What you need to do —
Which lines belong in your copy? Those from the start of the data through the line with "Task: Toggle the 保険に関する情報 checked section", exactly as written, without any pictures.

Records provided —

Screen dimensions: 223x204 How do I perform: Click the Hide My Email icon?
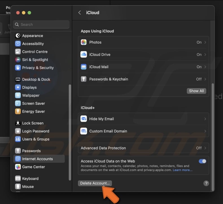point(84,119)
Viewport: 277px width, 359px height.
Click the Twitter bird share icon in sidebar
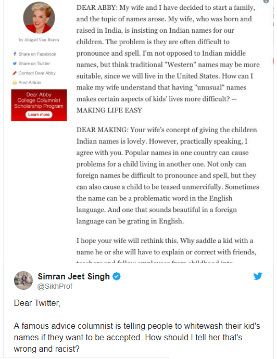[x=15, y=63]
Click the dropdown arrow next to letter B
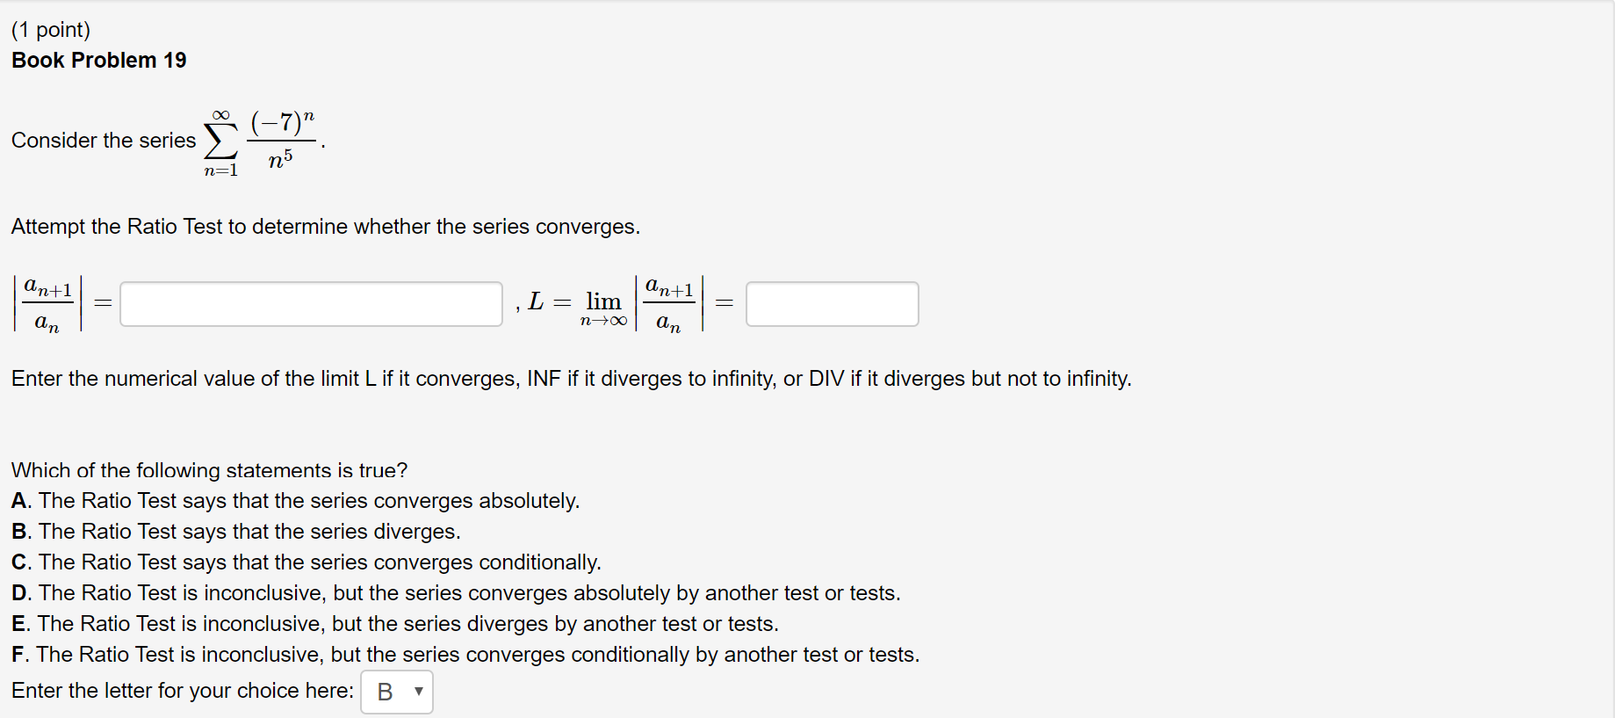 419,693
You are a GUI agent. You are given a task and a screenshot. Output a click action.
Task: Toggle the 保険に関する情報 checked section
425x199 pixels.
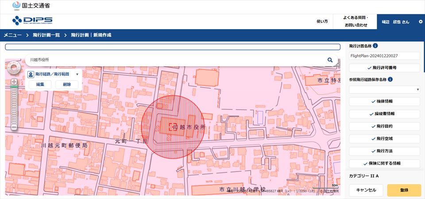click(x=384, y=163)
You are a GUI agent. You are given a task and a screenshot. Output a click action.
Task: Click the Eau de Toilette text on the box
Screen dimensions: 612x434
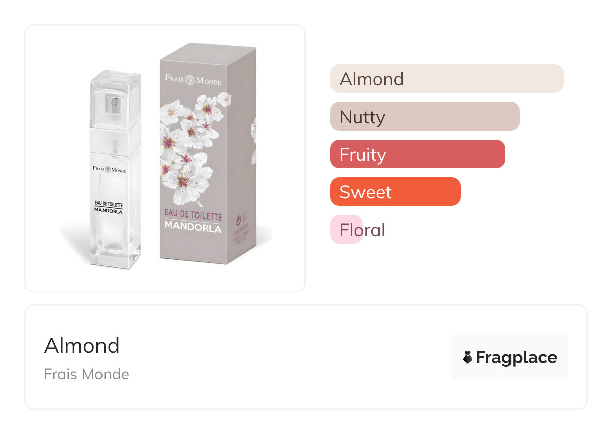click(193, 216)
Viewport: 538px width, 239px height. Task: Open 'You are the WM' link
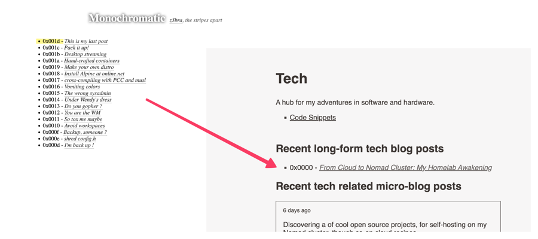click(82, 113)
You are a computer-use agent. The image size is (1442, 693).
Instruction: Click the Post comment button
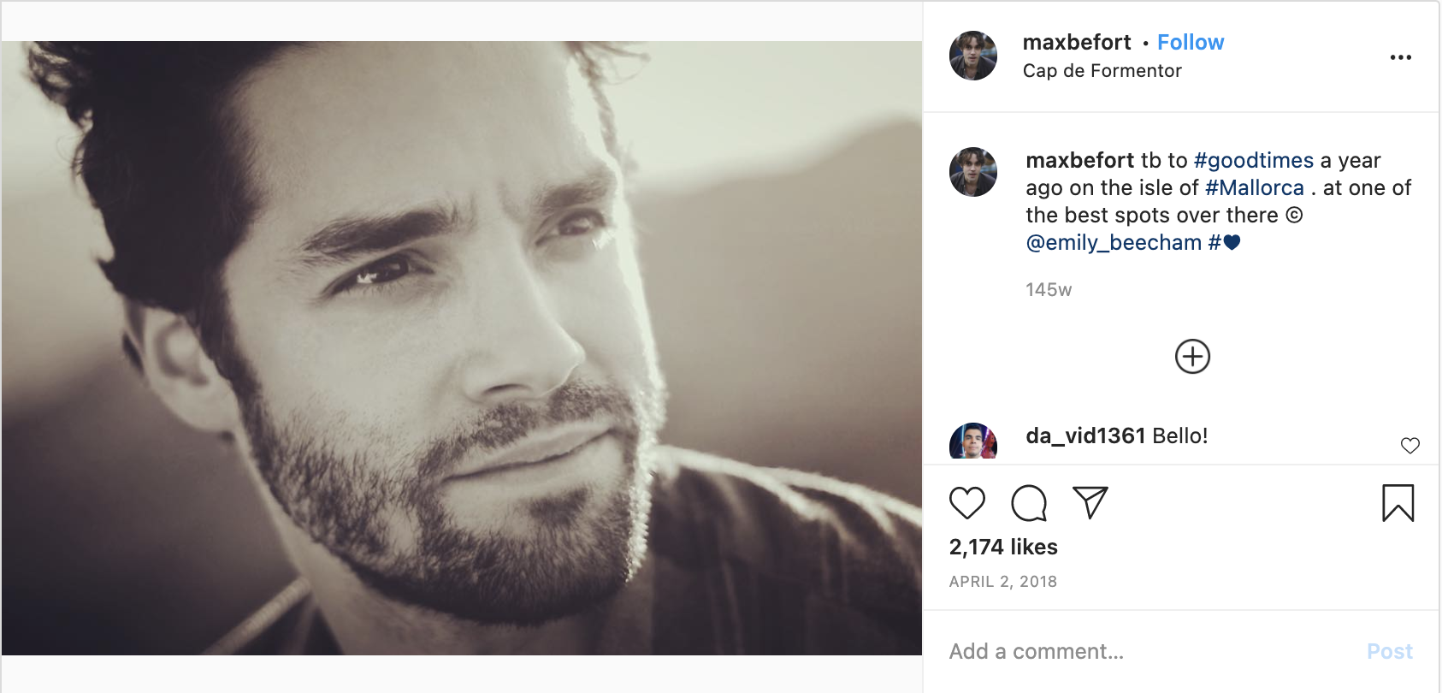(1389, 652)
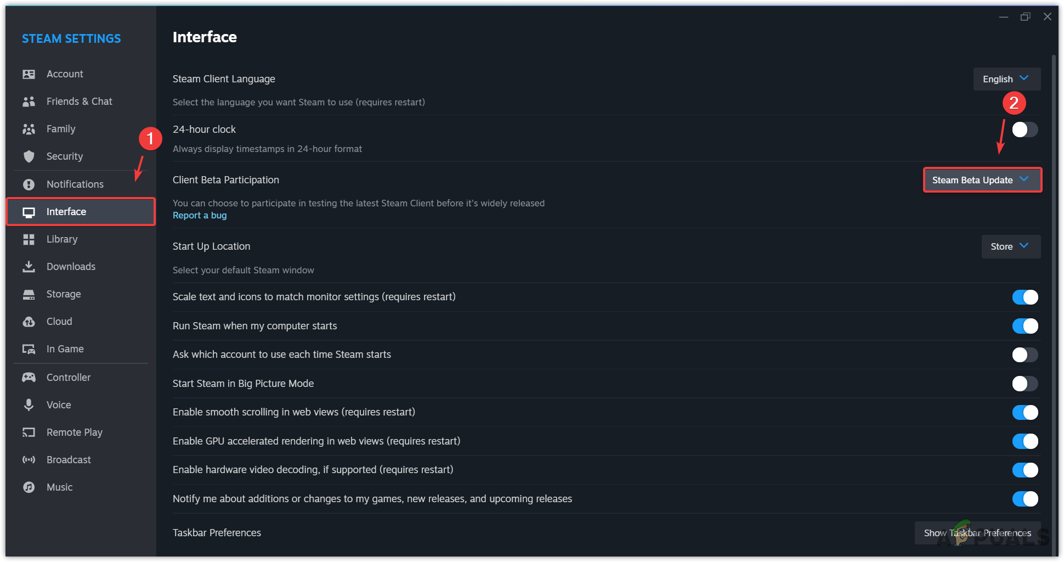Click the Security shield icon
The height and width of the screenshot is (562, 1064).
[29, 156]
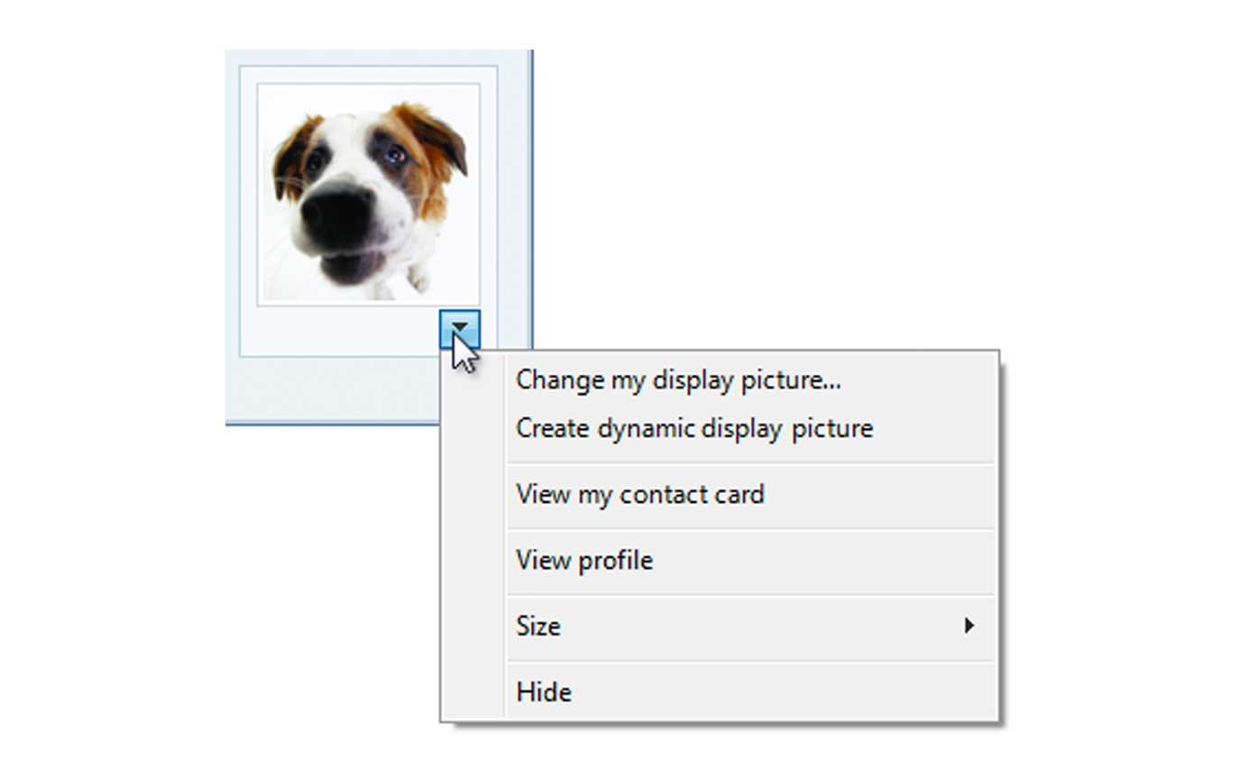Click "View profile" in the menu
Viewport: 1248px width, 776px height.
[583, 561]
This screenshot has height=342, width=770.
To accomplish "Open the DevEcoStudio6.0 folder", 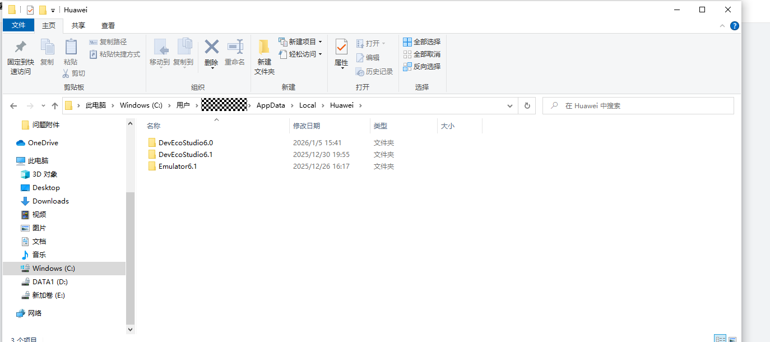I will (185, 142).
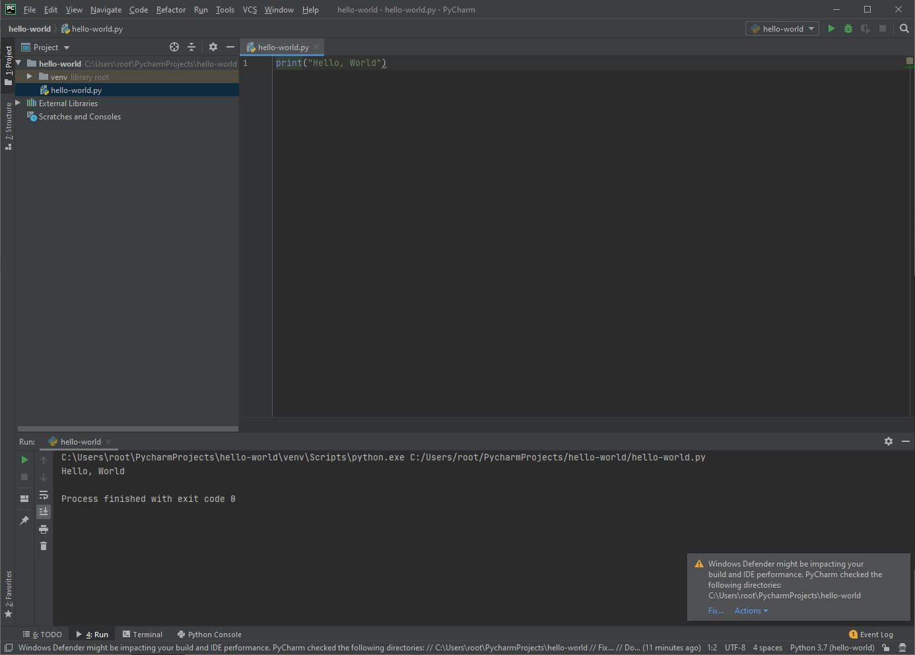Stop the process using the stop icon
Image resolution: width=915 pixels, height=655 pixels.
click(x=24, y=477)
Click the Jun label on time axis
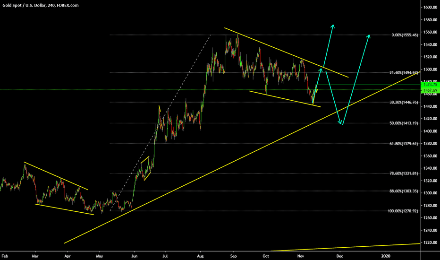The width and height of the screenshot is (440, 260). point(134,256)
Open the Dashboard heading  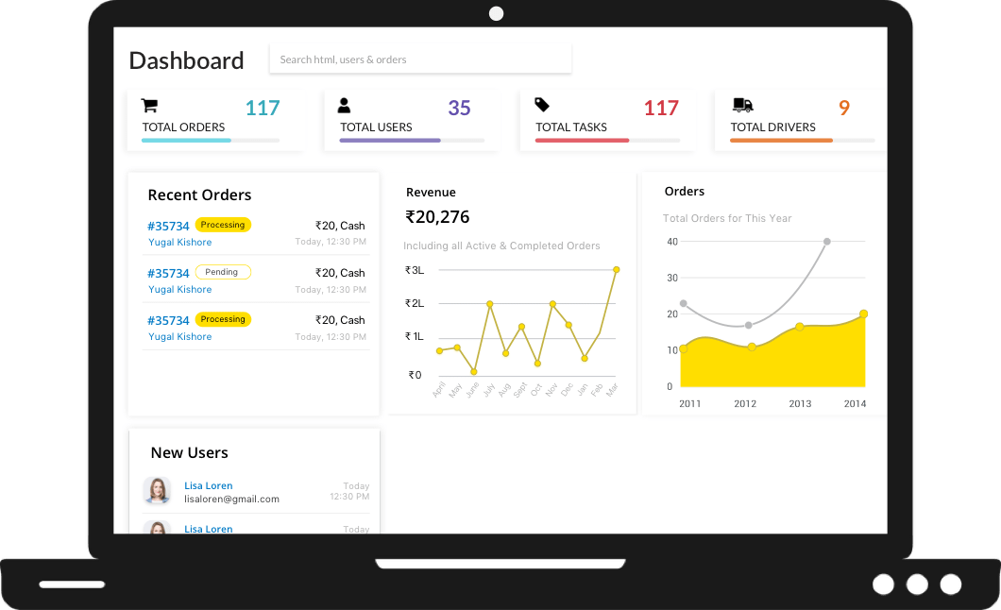tap(186, 59)
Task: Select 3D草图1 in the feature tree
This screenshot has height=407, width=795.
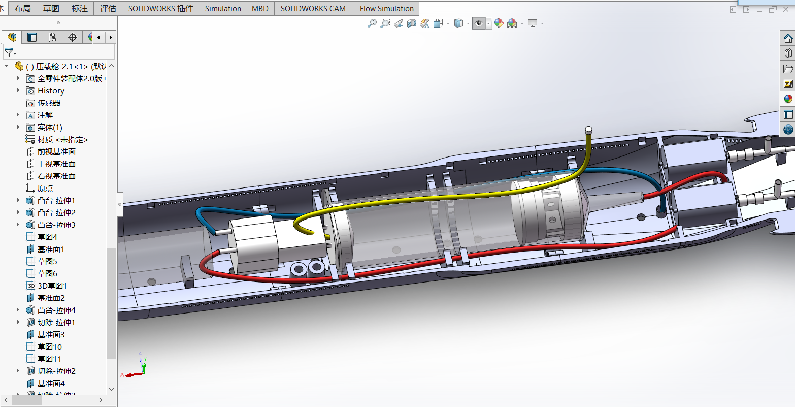Action: [52, 286]
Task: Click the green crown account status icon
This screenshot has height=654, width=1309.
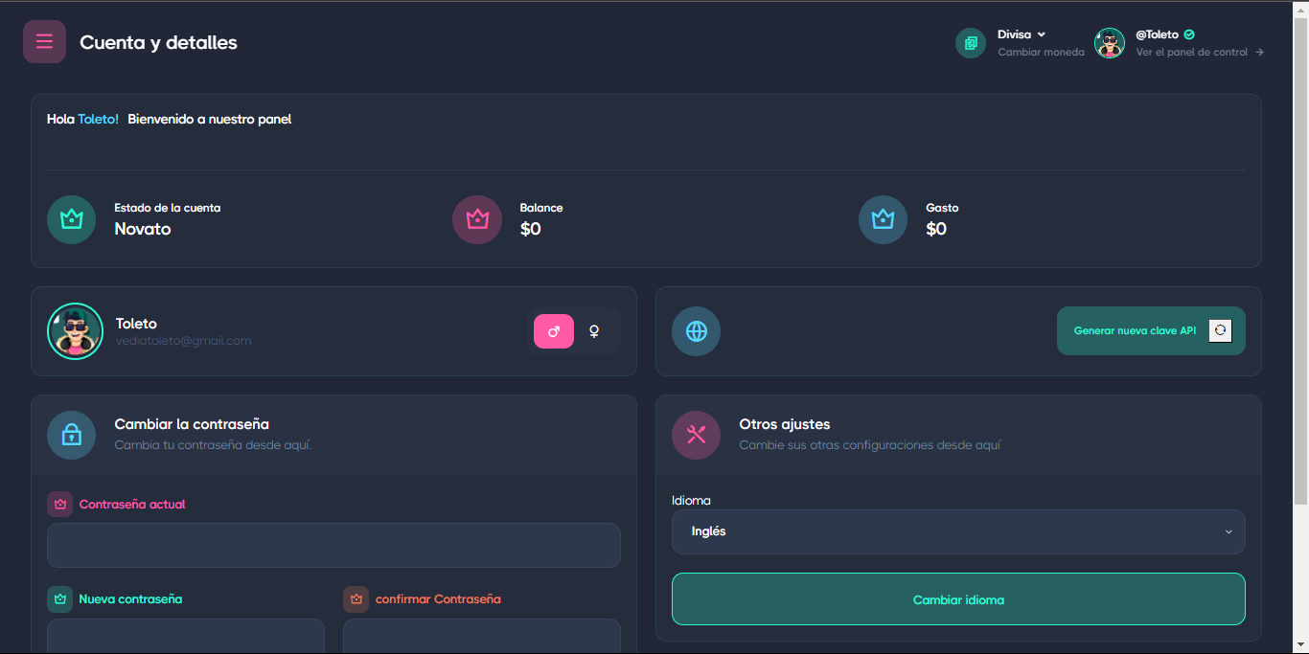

Response box —
Screen dimensions: 223x204 How do I perform: Click the Hide My Email icon?
point(84,119)
Viewport: 277px width, 359px height.
Click the Twitter bird share icon in sidebar
[x=15, y=63]
Click the dropdown arrow next to letter B
 419,693
You are a GUI agent. You are given a task and a screenshot. Output a click action.
Task: Toggle the 保険に関する情報 checked section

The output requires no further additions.